19 July 2004

Magick smackdown: The motion picture

Via my extensive contacts in the world of the occult, I learn that there's a film in the works, Revolt of the Magicians, telling a fictionalized version of the young Aleister Crowley's break from the Hermetic Order of the Golden Dawn.

If you think about it, it's pretty astonishing that Uncle Al has apparently never been portrayed on film, with the possible exception of turning up in a movie of sketch comedy with his name misspelled in the credits, or in the form of the character "Oliver Haddo" in a nearly-forgotten silent film adaptation of Somerset Maugham's The Magician.

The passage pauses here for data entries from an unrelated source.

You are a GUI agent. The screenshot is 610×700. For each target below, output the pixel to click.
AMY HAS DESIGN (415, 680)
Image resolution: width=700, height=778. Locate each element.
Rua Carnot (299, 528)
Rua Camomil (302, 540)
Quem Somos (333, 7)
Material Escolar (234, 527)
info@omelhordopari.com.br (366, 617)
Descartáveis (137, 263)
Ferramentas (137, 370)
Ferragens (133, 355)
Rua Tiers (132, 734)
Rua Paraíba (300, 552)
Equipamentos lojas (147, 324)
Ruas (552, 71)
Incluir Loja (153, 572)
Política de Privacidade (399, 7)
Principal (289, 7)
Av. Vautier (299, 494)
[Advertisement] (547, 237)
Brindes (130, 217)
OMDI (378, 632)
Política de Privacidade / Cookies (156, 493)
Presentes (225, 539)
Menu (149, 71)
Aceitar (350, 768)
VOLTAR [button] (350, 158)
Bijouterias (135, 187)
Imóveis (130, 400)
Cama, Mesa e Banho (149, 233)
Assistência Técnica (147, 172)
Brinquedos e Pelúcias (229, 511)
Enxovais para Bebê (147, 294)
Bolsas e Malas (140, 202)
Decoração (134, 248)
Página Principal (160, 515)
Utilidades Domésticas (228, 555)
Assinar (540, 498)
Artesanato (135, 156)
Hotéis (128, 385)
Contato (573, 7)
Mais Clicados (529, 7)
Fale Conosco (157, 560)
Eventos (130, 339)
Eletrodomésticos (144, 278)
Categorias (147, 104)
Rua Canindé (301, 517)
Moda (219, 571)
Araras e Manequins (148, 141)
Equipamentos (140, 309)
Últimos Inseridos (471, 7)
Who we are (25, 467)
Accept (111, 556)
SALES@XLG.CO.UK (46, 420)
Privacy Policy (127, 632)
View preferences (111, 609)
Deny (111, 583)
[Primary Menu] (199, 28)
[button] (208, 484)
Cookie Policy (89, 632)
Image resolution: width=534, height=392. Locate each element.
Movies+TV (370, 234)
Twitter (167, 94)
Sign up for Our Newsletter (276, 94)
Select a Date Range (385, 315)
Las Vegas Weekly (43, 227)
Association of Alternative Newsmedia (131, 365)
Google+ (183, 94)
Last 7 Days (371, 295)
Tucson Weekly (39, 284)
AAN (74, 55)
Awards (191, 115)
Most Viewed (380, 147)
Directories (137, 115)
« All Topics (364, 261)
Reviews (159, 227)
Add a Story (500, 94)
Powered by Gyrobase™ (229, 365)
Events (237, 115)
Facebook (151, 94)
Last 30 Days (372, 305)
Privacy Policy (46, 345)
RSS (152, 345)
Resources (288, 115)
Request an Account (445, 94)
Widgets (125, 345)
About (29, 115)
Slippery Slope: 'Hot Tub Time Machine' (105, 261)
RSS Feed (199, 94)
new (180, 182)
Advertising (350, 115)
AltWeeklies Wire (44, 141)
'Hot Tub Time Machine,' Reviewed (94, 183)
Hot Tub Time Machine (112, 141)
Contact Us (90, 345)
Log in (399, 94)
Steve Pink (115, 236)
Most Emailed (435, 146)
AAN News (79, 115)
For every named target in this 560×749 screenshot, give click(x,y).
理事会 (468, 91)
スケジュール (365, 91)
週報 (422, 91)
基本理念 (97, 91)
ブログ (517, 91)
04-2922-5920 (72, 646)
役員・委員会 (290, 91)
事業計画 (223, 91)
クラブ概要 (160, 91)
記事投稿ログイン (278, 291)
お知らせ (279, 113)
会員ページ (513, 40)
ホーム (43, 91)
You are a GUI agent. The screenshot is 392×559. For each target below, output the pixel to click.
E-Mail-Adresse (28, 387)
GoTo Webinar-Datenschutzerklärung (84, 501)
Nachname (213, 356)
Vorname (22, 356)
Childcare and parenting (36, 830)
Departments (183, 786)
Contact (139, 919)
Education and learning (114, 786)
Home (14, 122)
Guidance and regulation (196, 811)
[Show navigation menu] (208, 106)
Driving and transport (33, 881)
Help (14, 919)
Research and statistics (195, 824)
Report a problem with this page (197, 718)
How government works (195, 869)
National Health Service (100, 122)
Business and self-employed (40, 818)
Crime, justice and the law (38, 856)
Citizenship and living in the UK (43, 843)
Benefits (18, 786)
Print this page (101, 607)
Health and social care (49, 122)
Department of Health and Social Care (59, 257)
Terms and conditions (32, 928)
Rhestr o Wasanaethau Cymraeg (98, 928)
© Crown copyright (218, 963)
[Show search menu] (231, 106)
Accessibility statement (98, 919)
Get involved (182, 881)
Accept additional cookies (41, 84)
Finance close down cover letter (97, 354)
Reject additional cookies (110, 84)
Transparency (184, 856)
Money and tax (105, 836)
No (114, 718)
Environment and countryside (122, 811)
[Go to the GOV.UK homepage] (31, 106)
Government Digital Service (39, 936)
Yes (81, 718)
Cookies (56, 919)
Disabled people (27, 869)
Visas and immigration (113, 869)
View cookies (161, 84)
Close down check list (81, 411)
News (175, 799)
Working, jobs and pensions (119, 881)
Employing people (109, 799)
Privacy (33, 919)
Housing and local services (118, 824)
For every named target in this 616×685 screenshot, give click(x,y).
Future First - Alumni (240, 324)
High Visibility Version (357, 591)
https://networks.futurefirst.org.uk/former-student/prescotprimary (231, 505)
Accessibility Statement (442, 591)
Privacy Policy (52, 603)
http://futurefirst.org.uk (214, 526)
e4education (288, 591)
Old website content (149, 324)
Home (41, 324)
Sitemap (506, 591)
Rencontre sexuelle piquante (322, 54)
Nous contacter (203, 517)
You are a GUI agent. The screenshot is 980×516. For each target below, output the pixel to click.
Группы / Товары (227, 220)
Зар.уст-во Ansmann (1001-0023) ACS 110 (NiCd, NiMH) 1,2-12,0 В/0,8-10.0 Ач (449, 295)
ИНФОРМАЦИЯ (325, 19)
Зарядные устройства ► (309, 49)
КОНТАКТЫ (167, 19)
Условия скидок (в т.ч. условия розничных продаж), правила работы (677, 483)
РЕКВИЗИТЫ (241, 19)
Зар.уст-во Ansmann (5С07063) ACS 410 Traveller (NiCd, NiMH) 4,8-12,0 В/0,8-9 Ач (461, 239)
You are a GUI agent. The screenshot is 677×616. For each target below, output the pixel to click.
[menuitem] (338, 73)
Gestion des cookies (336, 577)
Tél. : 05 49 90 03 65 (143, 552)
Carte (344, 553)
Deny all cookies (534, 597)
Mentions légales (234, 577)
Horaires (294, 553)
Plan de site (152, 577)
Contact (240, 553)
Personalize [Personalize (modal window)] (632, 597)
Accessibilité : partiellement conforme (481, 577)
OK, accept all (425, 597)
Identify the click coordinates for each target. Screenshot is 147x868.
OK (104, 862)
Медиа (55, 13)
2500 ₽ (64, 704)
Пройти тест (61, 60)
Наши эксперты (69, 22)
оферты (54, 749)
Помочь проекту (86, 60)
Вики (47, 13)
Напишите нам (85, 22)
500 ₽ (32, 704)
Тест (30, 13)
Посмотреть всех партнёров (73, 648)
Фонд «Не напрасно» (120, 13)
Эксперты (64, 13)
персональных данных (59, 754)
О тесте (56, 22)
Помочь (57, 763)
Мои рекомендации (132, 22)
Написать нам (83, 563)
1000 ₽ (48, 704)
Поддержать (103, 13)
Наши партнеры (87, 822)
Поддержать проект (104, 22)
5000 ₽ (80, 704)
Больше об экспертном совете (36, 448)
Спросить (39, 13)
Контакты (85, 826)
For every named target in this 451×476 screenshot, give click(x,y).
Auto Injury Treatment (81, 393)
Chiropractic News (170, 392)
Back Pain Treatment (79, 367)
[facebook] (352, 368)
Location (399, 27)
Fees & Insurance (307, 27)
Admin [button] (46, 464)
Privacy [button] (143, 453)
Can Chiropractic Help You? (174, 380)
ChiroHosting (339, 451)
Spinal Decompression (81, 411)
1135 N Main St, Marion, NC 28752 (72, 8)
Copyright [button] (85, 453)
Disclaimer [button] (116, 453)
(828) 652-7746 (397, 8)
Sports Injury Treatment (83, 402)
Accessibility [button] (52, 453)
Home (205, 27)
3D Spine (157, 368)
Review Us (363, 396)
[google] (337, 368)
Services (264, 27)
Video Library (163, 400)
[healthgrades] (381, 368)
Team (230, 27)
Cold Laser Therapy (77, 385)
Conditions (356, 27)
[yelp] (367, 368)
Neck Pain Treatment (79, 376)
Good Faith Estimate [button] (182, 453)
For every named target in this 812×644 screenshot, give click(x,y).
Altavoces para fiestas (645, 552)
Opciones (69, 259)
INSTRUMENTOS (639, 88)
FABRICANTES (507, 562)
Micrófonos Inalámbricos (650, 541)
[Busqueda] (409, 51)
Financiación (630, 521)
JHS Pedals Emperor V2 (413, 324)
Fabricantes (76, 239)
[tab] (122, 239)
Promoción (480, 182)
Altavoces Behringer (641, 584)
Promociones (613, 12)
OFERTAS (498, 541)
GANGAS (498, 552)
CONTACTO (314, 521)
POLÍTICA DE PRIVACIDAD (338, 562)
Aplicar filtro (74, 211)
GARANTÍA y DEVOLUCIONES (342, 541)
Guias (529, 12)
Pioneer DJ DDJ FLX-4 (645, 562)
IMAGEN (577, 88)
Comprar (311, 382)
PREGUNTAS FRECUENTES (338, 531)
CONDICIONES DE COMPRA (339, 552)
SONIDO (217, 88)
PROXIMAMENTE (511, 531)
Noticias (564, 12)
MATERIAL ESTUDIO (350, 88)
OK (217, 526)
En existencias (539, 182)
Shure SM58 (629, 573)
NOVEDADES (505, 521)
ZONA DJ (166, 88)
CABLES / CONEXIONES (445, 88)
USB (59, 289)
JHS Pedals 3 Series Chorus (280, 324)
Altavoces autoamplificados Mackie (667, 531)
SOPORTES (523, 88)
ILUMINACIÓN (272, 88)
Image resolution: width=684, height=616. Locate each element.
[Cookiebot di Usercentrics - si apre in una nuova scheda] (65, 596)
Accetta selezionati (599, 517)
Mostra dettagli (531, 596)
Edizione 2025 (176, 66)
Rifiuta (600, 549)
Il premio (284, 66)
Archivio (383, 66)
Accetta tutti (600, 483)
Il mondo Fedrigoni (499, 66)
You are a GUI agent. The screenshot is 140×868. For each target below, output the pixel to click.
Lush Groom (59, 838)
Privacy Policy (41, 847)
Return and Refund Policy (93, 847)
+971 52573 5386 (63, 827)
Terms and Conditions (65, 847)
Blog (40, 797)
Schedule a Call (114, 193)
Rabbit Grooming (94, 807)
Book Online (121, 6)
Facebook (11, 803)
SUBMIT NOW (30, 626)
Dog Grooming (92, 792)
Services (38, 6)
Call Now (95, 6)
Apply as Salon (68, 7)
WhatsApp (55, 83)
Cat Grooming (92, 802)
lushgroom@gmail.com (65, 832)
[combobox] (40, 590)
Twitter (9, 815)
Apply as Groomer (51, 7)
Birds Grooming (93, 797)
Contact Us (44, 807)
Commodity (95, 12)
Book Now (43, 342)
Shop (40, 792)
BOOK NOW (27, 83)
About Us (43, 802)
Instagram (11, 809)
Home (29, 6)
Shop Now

Even if you don't believe in magic, Crowley's biography boggles the mind. He was one of these larger-than-life Brits like Sir Richard Francis Burton or Lord Byron. He was a childhood chess prodigy. He was one of the great mountaineers of his time. He wrote poetry. He traveled the world. He had lovers of both genders --- during the Victorian era. He was in an occult secret society together with heavy hitters like William Butler Yeats. And then there's the actual occult stuff: even if you stick to the historically verifiable events, you have all this great secret society / mysterious manuscript / declaration of a New Aeon stuff. We now have two good biographies on the shelves: Kaczynski's and Sutin's. How could you not make a movie?

One wonders if Revolt will be the treatment that one would hope for. There's a fly-by-night scent in the air. The film has an impressively lame website. I'm talking 1994 lame. It's not bad in the "I hired an incompetent graphic designer with delusions of grandeur" way, or the "I hired a teenager who put in a lot of gratuitous spinning icons" way --- it's bad in the "I just built my first website typing HTML into Notepad, but I was in a hurry" kind of way. And the producers apparently make reality TV shows. Or try to: everything they list on their website is in pre-production. A web search reveals only that they have published a direct-to-video Corey Haim slasher movie. Not inspiring.

On the other hand, and this is a big other hand, Lon Milo Duquette is credited as one of the two screenwriters. Duquette is a good writer and a serious occultist. His The Chicken Qabalah of Rabbi Lamed ben Clifford is the best (and funniest) concise introduction to qabalah I have read, his My Life with the Spirits is likewise a wry autobiography of occult practice, and he's written a bushel basket of very serious occult books. He's heavily involved in the OTO, Crowley's initiatory organization, so knows about as much about Crowley as anyone and understands that the man was an egocentric shmuck but hardly the sinister figure of legend. So who knows?


Erik said...

Didn't Messr. Levinson poke some fun at AC in Young Sherlock Holmes? Or perhaps I just assumed that an Aegypt-obsessed secret society would almost certainly be headed up by AC himself.

Anyway, I'm certainly looking forward to the film. Any biographies you care to recommend in the meantime?

Jonathan Korman said...

I don't think I buy Young Sherlock Holmes as having a reference to Crowley --- I don't remember it that way (thought it's been a while) and Google returns a whole lot of nothing on the subject.

I'd recommend both Kaczynski's Perdurabo and Sutin's Do What Thou Wilt as good biographies. Kaczynski is a magickian, while Sutin's previous book was a bio of Philip K. Dick. That right there should point you at the one that will serve you best.